(Collected data entries)
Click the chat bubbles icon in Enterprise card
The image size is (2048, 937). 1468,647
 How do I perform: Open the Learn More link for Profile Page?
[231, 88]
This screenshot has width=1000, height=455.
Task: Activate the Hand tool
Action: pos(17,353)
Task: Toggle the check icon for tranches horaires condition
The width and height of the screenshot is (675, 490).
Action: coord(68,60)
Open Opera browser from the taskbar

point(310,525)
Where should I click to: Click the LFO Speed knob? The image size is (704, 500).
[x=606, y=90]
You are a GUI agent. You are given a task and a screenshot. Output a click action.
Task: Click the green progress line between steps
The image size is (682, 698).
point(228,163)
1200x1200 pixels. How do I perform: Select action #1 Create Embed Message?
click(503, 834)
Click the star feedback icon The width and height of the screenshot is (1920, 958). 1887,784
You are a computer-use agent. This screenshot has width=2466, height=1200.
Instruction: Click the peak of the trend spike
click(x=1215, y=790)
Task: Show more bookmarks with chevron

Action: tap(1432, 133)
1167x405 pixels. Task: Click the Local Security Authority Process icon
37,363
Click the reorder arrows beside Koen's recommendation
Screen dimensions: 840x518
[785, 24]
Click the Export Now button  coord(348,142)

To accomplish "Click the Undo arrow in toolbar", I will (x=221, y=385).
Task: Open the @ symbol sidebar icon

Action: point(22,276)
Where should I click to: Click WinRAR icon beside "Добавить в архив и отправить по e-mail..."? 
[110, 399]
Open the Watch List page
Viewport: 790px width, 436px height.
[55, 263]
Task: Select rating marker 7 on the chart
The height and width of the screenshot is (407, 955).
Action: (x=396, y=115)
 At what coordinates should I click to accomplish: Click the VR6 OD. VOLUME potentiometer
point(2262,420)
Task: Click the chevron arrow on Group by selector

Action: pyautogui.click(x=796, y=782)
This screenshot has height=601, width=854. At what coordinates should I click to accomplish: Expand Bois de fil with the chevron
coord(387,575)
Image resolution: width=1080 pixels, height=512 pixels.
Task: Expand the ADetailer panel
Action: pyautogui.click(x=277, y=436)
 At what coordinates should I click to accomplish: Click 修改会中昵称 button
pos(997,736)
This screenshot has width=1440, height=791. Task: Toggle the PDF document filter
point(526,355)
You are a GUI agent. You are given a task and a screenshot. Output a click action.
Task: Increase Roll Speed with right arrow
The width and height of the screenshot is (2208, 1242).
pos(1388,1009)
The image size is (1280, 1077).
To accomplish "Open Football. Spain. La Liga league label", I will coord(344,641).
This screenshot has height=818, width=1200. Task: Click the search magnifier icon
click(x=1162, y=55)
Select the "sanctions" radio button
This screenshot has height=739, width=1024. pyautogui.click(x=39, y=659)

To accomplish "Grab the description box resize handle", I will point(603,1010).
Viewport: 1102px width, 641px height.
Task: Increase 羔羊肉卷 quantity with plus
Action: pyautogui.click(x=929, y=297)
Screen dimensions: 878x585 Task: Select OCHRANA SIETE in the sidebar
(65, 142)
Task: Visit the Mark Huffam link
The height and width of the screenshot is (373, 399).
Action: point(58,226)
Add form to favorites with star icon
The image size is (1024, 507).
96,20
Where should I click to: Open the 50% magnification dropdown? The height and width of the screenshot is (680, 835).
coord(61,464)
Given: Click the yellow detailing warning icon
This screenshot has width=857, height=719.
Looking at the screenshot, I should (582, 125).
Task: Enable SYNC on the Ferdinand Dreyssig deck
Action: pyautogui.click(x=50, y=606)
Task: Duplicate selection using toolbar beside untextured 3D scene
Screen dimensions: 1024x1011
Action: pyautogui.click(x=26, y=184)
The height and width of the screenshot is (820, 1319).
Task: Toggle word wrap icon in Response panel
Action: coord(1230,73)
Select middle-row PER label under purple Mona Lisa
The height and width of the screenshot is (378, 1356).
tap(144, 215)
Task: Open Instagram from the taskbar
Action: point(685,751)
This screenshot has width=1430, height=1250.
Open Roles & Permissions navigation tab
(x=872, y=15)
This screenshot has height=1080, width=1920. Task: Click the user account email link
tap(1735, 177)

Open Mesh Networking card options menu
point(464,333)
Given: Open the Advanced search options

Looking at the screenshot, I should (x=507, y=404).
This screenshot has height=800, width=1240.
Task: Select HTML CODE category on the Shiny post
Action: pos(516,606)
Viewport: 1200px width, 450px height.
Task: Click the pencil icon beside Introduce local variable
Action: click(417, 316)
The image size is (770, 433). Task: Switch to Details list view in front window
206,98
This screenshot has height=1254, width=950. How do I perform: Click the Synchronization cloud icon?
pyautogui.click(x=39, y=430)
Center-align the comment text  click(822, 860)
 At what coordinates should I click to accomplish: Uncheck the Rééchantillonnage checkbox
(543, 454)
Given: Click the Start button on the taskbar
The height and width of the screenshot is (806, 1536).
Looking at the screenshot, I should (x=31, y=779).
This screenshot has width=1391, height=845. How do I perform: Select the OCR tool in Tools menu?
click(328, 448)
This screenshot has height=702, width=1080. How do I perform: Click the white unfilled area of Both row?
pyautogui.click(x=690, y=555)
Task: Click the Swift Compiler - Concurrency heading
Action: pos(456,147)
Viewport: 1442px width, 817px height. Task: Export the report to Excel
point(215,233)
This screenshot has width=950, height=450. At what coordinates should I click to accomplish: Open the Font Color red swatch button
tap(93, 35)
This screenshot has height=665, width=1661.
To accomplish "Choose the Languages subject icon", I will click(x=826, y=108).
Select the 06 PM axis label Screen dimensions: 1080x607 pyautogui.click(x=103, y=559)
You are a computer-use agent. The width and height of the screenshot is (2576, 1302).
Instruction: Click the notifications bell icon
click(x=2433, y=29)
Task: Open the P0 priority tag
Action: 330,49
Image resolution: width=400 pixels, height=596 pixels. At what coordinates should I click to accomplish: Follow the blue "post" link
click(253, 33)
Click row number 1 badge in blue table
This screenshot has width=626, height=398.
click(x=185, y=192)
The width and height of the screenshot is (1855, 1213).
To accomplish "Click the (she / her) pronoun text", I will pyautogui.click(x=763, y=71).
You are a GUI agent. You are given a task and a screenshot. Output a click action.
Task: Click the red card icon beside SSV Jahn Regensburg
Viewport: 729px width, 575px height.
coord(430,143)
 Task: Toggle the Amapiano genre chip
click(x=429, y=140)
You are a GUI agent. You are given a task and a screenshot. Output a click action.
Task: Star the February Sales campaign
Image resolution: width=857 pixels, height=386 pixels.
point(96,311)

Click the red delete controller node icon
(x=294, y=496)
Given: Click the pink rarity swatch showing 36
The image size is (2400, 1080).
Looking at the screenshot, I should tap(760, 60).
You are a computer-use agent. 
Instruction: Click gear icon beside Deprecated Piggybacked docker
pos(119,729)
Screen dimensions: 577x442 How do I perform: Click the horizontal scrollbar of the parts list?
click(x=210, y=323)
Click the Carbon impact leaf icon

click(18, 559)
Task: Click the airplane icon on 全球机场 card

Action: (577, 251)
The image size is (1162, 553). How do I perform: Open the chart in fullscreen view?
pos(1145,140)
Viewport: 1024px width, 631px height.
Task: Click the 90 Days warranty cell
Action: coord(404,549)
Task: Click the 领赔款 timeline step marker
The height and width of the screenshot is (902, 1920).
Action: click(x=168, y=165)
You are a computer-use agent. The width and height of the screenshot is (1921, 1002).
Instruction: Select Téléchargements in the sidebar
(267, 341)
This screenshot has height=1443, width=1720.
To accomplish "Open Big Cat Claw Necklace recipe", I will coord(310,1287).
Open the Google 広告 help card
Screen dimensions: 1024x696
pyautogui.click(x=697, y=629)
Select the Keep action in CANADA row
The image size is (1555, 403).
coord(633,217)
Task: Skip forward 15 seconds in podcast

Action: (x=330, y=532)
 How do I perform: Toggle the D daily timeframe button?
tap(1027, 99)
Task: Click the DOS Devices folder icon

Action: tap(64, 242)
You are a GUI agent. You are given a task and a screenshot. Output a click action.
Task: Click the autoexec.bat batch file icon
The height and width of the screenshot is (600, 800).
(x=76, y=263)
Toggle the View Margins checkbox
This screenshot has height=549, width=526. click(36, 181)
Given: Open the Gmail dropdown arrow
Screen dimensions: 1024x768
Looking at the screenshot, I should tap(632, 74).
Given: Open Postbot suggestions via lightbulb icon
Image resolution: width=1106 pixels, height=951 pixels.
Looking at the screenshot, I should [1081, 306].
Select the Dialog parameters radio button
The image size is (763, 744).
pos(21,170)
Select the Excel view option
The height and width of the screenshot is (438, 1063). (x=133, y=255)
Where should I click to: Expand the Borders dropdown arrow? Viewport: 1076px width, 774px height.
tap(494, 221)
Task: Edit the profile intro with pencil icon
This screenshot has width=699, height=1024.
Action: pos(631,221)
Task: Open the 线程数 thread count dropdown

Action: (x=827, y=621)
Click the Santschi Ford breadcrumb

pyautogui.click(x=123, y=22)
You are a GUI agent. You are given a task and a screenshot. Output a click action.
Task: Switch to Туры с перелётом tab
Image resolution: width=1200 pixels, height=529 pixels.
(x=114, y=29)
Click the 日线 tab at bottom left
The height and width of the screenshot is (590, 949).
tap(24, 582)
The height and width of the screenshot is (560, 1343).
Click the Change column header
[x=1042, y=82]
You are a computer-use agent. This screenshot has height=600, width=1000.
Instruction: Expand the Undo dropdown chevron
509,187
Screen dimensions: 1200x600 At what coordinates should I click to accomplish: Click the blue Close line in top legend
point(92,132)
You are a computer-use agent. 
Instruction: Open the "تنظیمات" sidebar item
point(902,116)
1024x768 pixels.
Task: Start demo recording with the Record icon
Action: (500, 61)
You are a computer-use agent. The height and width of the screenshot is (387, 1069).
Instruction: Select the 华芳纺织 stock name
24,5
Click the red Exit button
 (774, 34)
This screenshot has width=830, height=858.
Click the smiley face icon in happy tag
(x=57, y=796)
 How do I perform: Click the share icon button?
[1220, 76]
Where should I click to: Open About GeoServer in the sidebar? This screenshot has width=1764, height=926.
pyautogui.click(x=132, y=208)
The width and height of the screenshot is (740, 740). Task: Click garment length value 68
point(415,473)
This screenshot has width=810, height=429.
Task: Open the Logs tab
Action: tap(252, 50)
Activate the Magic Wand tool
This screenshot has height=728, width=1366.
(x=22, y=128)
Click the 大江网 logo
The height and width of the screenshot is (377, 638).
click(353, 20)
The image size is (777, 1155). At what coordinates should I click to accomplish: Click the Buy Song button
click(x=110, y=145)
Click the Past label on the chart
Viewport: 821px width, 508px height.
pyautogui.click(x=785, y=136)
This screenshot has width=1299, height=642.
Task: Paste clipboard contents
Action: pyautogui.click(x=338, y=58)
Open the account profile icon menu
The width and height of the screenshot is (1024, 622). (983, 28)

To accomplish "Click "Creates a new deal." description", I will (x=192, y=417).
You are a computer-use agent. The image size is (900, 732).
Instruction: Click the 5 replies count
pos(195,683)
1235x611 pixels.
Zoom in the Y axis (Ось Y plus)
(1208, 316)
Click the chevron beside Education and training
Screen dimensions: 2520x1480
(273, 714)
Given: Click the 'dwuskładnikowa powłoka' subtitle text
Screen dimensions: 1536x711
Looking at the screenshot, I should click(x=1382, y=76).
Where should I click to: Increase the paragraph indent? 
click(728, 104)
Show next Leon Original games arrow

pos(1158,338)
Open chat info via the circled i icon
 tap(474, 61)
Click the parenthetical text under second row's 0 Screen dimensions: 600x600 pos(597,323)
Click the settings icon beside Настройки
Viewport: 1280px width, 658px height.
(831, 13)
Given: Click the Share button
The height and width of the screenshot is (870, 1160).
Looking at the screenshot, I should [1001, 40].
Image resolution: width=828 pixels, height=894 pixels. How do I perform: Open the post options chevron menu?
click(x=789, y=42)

● Problem:
State the number of lines in these entries that include the string "computer". Provide nothing beyond that number.

● Reply to the exercise:
8